WORK REQUIRED:
Could you transcribe the entries below exactly, without any of the pictures?

DATA SHOWN:
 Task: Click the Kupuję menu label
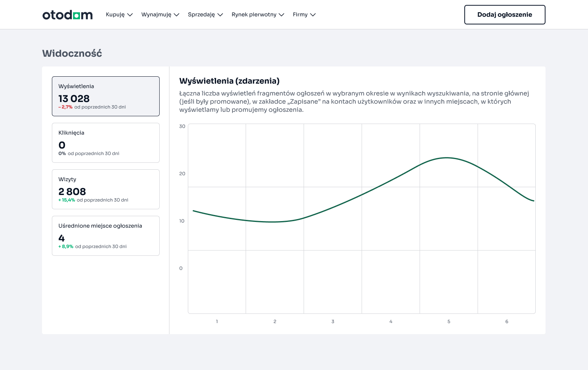pyautogui.click(x=115, y=14)
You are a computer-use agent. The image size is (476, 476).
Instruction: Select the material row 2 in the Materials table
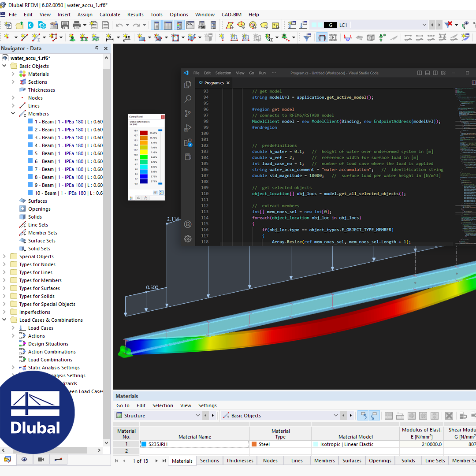126,451
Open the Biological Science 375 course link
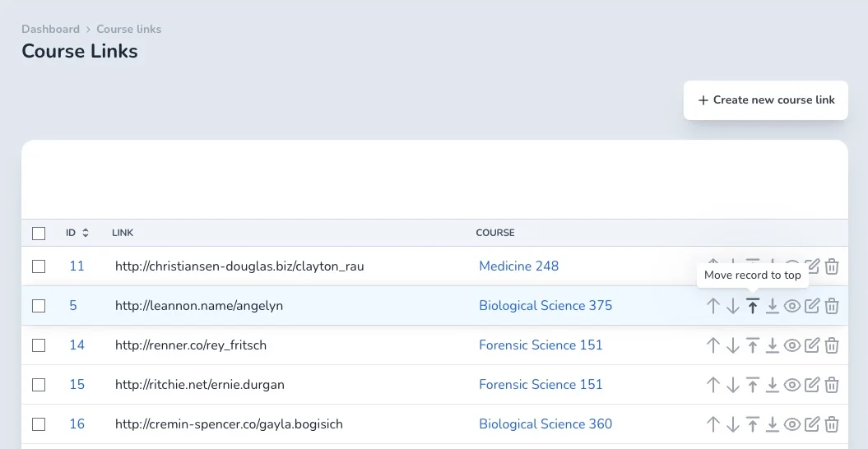 point(545,306)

OUTPUT OF THE TASK:
 Task: Click the Kupuję menu label
pyautogui.click(x=115, y=14)
You are a computer-use agent. The image size is (476, 476).
Instruction: Select the material row 2 in the Materials table
126,451
Open the Biological Science 375 course link
 point(545,306)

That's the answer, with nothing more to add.